- [Saved entries]:
◇ ◇ ◇ ◇
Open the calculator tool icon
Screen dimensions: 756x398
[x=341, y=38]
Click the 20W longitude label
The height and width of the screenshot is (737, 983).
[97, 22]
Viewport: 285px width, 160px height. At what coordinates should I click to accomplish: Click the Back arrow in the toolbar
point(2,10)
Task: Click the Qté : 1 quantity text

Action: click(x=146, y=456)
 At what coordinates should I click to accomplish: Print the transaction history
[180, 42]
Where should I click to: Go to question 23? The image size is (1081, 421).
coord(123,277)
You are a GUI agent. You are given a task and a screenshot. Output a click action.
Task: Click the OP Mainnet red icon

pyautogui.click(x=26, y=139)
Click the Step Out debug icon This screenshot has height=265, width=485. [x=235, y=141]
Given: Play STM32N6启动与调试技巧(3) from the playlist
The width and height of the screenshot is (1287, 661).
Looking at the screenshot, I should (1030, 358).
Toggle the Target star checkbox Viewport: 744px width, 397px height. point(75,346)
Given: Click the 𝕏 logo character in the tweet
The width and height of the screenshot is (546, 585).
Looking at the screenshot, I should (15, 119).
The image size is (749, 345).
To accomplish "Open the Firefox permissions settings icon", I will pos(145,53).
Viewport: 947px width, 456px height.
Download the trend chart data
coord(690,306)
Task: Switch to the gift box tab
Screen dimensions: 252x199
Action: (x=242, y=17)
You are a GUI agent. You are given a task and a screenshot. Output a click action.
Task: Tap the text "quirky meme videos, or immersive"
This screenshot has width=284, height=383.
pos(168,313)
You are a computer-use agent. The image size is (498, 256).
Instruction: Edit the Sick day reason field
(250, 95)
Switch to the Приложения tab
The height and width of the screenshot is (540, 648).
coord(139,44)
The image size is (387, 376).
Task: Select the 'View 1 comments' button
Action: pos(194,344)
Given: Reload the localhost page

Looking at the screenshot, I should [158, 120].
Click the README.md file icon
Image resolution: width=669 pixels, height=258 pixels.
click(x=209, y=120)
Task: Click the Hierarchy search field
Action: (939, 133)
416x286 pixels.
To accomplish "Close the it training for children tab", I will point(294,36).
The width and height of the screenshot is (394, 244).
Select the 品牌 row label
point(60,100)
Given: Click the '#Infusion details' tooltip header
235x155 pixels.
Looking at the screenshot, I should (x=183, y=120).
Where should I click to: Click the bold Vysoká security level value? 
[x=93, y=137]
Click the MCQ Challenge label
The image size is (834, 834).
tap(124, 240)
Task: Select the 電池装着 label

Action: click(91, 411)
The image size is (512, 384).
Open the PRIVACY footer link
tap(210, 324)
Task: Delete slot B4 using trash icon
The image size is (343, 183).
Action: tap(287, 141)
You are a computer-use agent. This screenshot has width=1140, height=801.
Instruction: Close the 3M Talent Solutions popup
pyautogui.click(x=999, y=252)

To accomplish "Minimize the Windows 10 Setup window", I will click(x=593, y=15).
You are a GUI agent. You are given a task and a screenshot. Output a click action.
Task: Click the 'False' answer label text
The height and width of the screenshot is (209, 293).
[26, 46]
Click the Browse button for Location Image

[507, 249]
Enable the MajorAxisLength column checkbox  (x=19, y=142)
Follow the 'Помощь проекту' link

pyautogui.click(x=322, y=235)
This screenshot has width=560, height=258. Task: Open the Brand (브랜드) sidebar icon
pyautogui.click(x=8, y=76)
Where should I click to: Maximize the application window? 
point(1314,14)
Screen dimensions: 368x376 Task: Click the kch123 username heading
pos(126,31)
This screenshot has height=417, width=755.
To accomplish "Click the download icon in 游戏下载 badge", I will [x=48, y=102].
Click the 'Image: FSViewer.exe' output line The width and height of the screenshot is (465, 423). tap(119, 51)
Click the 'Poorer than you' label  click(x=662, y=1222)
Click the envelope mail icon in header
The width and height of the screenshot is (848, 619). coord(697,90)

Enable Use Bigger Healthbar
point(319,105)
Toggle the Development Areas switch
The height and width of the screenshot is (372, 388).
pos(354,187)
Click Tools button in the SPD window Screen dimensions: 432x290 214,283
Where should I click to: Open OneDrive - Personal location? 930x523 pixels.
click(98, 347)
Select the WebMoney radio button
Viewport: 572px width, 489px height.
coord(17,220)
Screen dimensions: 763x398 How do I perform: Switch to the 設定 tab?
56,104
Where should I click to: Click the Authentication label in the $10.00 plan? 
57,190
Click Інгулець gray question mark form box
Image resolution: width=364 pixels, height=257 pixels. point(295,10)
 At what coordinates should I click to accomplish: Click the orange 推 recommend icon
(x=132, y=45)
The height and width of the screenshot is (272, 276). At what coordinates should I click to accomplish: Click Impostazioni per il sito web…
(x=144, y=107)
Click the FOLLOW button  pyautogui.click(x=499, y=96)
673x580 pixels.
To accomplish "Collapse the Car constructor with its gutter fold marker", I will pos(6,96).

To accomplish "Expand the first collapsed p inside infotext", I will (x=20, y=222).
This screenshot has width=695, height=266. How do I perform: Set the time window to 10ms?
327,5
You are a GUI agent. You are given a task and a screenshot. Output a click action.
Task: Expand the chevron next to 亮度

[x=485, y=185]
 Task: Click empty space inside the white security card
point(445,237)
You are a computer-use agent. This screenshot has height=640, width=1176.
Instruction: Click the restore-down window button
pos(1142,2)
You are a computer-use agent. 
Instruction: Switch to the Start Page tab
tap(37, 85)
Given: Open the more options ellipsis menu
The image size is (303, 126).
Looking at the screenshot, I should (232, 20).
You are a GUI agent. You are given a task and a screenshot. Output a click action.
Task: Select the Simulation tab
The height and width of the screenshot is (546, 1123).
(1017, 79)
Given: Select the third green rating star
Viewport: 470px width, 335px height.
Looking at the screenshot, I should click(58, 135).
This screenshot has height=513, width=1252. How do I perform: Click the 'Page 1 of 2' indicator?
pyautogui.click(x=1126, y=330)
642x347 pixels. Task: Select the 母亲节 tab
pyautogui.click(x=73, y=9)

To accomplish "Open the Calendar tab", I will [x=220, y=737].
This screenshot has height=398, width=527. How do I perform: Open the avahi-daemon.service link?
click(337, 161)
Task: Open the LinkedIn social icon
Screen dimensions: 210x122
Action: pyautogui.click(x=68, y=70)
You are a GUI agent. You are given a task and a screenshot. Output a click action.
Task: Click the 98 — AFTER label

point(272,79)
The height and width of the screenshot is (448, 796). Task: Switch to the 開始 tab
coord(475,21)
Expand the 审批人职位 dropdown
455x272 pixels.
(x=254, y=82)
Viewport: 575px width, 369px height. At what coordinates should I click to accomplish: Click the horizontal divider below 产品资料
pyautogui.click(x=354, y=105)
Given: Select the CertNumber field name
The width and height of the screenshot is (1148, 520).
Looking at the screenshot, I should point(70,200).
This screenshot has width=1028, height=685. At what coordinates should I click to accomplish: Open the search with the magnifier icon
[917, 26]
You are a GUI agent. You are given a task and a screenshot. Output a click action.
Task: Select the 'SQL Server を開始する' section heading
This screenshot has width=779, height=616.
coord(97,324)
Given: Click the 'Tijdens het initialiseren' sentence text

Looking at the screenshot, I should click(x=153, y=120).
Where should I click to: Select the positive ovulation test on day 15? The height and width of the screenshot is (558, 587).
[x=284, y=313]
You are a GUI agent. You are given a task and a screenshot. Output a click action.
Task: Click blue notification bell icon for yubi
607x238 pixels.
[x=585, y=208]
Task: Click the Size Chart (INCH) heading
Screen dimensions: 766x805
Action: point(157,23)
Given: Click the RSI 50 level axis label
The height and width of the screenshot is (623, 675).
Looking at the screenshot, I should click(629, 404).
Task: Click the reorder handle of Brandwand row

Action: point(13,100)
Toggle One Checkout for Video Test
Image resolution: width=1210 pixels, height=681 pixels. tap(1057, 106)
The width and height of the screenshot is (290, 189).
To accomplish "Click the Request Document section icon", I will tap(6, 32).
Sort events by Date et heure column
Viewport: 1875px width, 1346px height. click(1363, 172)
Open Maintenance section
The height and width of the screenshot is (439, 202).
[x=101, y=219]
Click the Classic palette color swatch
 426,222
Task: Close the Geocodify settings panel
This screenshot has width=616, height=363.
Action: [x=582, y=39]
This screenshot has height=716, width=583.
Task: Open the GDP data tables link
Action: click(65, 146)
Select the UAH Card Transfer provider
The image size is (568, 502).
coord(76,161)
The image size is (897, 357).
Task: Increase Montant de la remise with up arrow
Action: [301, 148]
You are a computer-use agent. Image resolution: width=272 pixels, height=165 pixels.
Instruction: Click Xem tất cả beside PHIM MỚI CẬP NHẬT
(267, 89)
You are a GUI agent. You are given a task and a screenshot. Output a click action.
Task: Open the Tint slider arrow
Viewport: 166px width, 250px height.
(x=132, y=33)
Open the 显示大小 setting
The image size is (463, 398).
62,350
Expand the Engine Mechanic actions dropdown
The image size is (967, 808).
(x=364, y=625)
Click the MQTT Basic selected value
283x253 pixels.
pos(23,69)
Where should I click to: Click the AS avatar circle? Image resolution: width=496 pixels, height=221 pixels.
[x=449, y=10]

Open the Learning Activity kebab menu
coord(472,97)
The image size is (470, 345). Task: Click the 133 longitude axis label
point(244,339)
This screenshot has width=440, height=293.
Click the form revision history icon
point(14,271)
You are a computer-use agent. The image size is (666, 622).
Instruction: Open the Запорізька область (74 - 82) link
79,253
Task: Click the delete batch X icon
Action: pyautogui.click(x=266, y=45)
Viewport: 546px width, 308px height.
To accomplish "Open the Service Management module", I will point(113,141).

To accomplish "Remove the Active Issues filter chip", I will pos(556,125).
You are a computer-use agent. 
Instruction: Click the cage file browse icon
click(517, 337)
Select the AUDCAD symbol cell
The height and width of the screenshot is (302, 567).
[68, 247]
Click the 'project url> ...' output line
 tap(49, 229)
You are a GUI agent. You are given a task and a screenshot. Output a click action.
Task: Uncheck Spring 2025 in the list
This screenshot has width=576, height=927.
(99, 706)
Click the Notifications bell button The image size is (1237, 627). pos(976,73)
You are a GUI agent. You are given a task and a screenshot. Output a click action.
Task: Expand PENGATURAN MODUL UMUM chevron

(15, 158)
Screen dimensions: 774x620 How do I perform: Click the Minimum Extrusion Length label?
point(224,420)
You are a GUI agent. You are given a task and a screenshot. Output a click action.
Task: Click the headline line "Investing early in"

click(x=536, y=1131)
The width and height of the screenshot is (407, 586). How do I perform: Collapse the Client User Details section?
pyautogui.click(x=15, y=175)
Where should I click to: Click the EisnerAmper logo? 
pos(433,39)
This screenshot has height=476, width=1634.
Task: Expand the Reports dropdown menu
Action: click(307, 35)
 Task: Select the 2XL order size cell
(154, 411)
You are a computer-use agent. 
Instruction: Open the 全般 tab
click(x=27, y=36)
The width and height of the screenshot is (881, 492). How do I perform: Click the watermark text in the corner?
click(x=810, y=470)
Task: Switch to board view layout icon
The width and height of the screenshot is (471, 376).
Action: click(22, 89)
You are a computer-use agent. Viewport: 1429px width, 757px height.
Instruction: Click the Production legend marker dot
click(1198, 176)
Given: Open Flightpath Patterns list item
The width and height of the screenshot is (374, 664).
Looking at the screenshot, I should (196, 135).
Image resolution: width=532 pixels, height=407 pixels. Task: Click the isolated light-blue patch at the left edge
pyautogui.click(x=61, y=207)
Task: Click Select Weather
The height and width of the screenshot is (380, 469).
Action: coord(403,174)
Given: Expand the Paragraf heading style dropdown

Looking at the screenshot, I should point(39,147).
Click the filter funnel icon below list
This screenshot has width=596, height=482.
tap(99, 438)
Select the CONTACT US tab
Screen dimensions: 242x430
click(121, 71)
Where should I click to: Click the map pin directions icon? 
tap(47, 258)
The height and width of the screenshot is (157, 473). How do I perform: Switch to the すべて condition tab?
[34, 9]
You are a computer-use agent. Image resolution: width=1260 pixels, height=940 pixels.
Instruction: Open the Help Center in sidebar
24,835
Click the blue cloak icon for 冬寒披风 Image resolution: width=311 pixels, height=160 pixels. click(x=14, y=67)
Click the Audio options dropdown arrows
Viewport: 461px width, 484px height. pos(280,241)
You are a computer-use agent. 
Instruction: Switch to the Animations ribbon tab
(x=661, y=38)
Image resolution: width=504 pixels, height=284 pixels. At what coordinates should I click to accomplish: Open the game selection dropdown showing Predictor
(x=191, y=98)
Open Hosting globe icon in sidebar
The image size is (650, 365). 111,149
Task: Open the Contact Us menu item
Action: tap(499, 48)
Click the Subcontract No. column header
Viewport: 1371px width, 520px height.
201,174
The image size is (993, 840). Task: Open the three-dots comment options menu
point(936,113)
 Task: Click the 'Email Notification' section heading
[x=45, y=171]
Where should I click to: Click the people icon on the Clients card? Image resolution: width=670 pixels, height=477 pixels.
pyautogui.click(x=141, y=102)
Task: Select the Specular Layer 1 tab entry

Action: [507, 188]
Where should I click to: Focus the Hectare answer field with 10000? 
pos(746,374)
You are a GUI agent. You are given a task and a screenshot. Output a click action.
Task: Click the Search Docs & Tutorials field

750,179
◇ ◇ ◇ ◇
- [TASK STATEMENT]: Using the data above, return each line that includes the word "will".

- [OUTPUT BELOW]:
To accomplish "Open the Firefox permissions settings icon", I will pos(145,53).
To accomplish "Close the it training for children tab", I will point(294,36).
To accomplish "Minimize the Windows 10 Setup window", I will click(x=593, y=15).
To accomplish "Click the download icon in 游戏下载 badge", I will [x=48, y=102].
To accomplish "Collapse the Car constructor with its gutter fold marker", I will pos(6,96).
To accomplish "Expand the first collapsed p inside infotext", I will (x=20, y=222).
To accomplish "Open the Calendar tab", I will [x=220, y=737].
To accomplish "Click the Request Document section icon", I will tap(6, 32).
To accomplish "Open the Service Management module", I will point(113,141).
To accomplish "Remove the Active Issues filter chip", I will pos(556,125).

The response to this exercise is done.